Of we vandaag niet afkwamen, had onze dochter gevraagd. Nee, niet omdat zij moest werken, zomaar.
Toen we aankwamen, was zij wafels aan het bakken, Matthias dutte en Elena wilde dat opa en ik meteen een gezelschapsspel met haar speelden. Verstoppertje moesten we ook spelen, en een toren wilde ze ook nog bouwen.
Toen Matthias wakker werd en nadat hij een banaan had verorberd, vertrokken we allemaal samen, met voor ieder een wafel voor onderweg: we zouden het graf van Marraine (mijn grootmoeder van moederskant) en dat van Oma (moeder van Roger) bezoeken.
Het toeval (?) wilde dat Roger de auto parkeerde in de Brugstraat, vlak tegenover nummer 115: het vroegere huis van Marraine!
Ik werd ineens overspoeld door nostalgie en dat werd nog erger toen een buurtbewoner Elena uit de auto hielp en een praatje met ons maakte. Hij had Marraine niet meer gekend: zo lang woonde hij nog niet in de straat, maar het is er nog steeds heel gezellig leven; en iedereen helpt er iedereen. Zo heb ik het destijds gekend. Ik herkende ook het huis van Bomma en Peter, de ouders van tante Germaine zaliger: het was alsof ik in de tijd werd teruggeworpen.
Terwijl we via de spoorwegbrug naar de Abdij van het Park liepen, vertelde ik aan Elena dat ik op haar leeftijd in die straat, in die gezellige, volkse buurt, woonde. Dat vond ze blijkbaar een beetje moeilijk om te begrijpen.

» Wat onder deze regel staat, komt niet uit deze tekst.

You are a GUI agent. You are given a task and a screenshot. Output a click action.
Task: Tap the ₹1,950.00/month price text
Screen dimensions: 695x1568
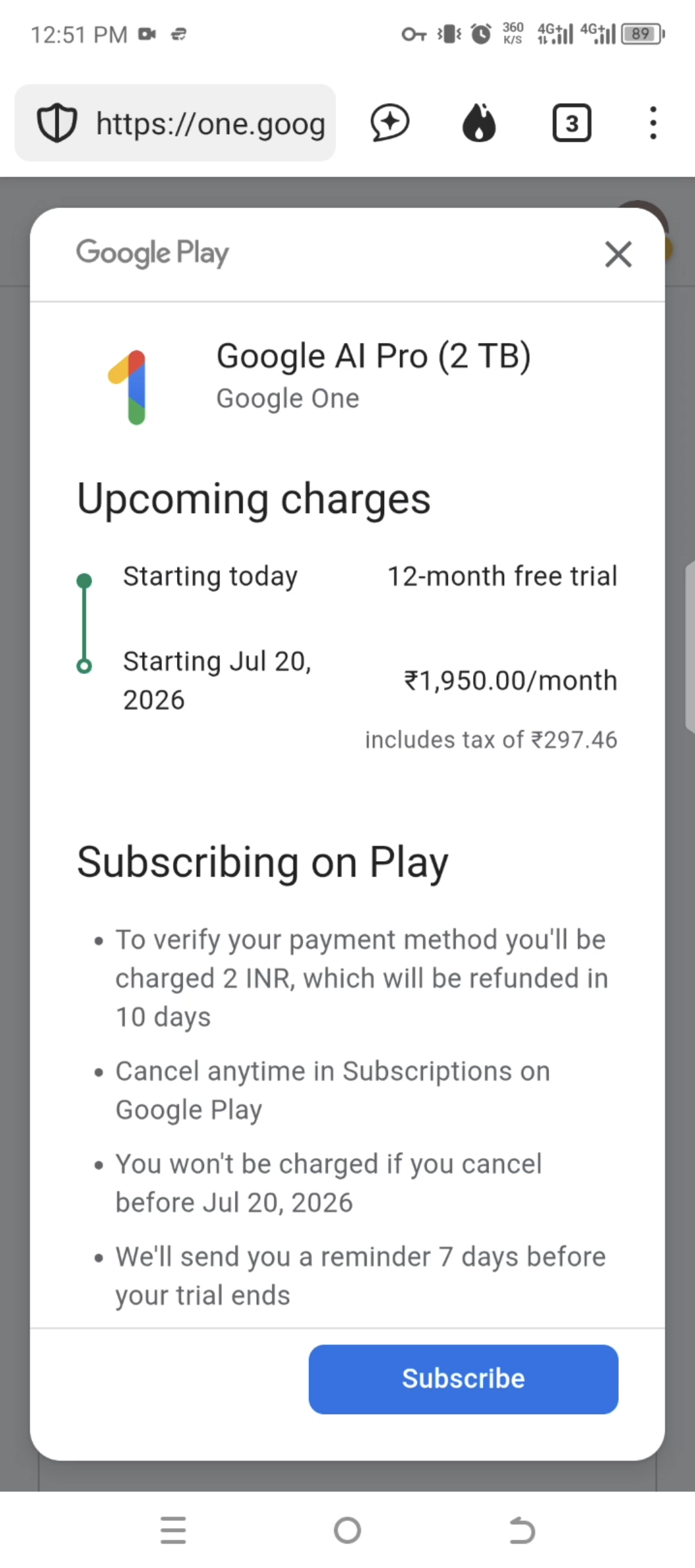[x=510, y=680]
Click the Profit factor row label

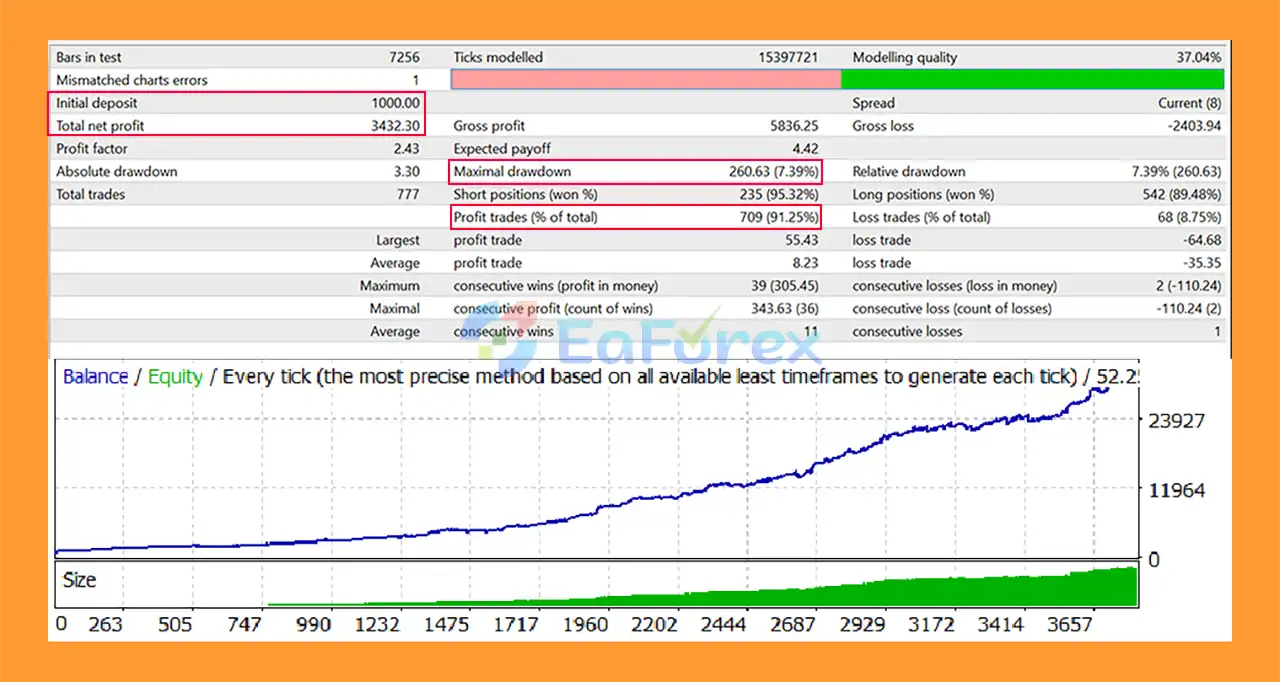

Het was prachtig weer (het leek wel lente, hoewel een lichte nevel ons eraan herinnerde dat we eind oktober zijn) en terwijl bij mij de nostalgie steeds maar toenam (hoe vaak liep ik niet met Marraine via die brug naar het kerkhof!) genoten de kinderen, onze dochter en Roger volop van de wandeling.
We bleven een poosje mijmeren aan het graf van Marraine en haar man, en dan wilde Elena met mij naar de Lourdesgrot die mij op haar leeftijd ook zo fascineerde.
Daarna reden we naar de begraafplaats waar de moeder van Roger ligt (en zijn vader die ik nooit heb gekend). Matthias genoot gewoon van de wandeling, Elena stelde zich vragen over al die bloemen op die graven. Toen ik haar vertelde dat het zondag feest is voor al die overleden mensen, merkte ik dat ze lichtjes huiverde. ‘Dat is leuk voor hen,’ zei ze, ‘maar wij gaan nog niet dood, hé, oma? Alleen als we héél, héél oud zijn hé?’
Toen moesten we dringend boodschappen doen! De papa van de kindjes was al thuis toen wij arriveerden. Terwijl Roger en ik speelden met Elena en Matthias, bereidden hij en onze dochter een lekkere spaghettischotel. De kindjes maakten zowat ruzie om de tafel te mogen dekken!
Na de maaltijd (en een heel lekker glaasje wijn) zijn Roger en ik vertrokken terwijl de kindjes in bad werden gezet.